WHAT IS NEEDED: Reproduce each of the following records line for line, leaving every character unchanged.

** start GIVEN RECORDS **

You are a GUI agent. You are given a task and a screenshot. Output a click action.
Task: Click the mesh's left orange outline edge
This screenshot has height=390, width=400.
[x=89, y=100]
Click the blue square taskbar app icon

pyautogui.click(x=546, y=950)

** end GIVEN RECORDS **

WRITTEN SOLUTION:
You are a GUI agent. You are given a task and a screenshot. Output a click action.
Task: Click the mesh's left orange outline edge
This screenshot has height=390, width=400.
[x=89, y=100]
Click the blue square taskbar app icon

pyautogui.click(x=546, y=950)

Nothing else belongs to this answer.